3. Look at granite. You can see crystals of individual minerals. Do you see crystals in all
four of the rocks? What ideas do you have about why you can see crystals well in some
but not in others?
We are going to find out. Put the salol on hotplate to melt and give each team two pieces of
wax paper and one bowl.
I have melted these minerals to make magma. I am going to put this magma on your wax paper
and I want you to observe what happens. Put small amount of salol on each team’s wax paper
(not on ice yet).
What did you see? So the rocks crystallized from molten magma. This is how igneous rocks are
formed. You have to have a melt and as that melt cools, the minerals crystallize out to form
rocks. What do you think would happen if the magma cooled at a lower temperature?

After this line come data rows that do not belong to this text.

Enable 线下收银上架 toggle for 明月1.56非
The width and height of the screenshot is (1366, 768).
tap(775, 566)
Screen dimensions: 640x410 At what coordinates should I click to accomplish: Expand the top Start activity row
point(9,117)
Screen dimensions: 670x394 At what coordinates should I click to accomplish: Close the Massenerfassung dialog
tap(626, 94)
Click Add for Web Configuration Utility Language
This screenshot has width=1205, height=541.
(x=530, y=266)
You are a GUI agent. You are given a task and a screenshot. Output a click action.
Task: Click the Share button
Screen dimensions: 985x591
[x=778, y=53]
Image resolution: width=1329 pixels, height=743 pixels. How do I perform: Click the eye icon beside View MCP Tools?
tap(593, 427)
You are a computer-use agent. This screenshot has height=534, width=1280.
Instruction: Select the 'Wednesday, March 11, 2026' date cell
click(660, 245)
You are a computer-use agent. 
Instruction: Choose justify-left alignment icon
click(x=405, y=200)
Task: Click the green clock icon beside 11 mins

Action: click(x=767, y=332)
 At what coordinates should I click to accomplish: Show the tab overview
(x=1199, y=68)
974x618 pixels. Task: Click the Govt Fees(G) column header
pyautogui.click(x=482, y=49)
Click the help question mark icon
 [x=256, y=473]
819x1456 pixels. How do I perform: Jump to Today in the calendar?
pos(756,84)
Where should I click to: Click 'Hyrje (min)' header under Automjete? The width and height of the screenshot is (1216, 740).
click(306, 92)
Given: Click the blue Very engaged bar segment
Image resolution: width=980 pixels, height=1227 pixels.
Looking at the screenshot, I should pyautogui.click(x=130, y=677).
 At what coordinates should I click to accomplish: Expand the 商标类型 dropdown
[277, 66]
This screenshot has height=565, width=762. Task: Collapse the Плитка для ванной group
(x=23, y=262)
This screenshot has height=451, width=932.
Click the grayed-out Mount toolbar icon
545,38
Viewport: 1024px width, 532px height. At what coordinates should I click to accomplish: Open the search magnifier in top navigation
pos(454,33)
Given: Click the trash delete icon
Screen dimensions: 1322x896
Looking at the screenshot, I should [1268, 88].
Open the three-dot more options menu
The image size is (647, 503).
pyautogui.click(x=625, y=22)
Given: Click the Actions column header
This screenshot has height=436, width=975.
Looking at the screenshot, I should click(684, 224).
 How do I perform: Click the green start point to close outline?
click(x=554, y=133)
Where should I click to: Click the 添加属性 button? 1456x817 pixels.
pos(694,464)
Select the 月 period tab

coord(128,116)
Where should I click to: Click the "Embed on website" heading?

Put a piece of ice in each team’s bowl. Put your wax paper over your ice so that when I put the
magma in your ice will be directly under it to cool it quickly.
1. What did you observe this time? Which cooled and crystallized faster: the magma at
room temperature or the one on ice?
2. How does the one that crystallized faster compare to the one that had more time to cool?
3. So the amount of time that a magma has to cool can determine the size of the crystals.
Which magma has larger crystals, one that cools quickly or one that cools slowly?
4. A magma that cools slowly has larger crystals that you can see with your naked eye. One
that cools quickly has smaller crystals. Why do you think this is? The more time a crystal
has to grow the larger it can get.
Concept Introduction:
1. Compare the rocks you made with the four igneous rocks in your box (A-D). Which do
you think cooled slowly? Granite, Gabbro. Why? Larger crystals
2. Which do you think cooled quickly? Rhyolite, Basalt. Why? Smaller crystals make
minerals hard to see.
3. Can you think of any place on earth where magma pushes through the crust to become
lava and cools quickly? Volcanoes, spreading ridges
4. If it cools quickly, will you be able to see the minerals easily? No.
5. So which rocks in your set came from volcanoes or spreading ridges? Rhyolite, Basalt.
The lava to make these rocks extrudes from, or comes out of, the earth. Remember that below the
solid crust there is a molten mantle with magma in it. Sometimes it makes its way to the surface
of the earth. Because it extrudes, these rocks are called extrusive, or rocks that were formed
outside of the earth’s crust.
Rocks that don’t explode out of the crust cool slowly. Remember it is much hotter as you get
closer to the mantle. Intrusive rocks stay inside the crust until the rock has completely
crystallized. We can’t see them as they form. We have to wait millions of years until these huge
pockets of rock are exposed by plate tectonics and erosion. The mountains at Yosemite are
actually huge pockets of intrusive rock that cooled inside the earth and were later exposed.
6. Which of your rocks are intrusive rocks? Granite, Gabbro
Application:
So we’ve seen that the crystal size in a rock depends on whether it formed intrusively (inside the
earth) or extrusively (outside the earth). Crystal size separates the rocks into two groups. What
else would separate the rocks into groups?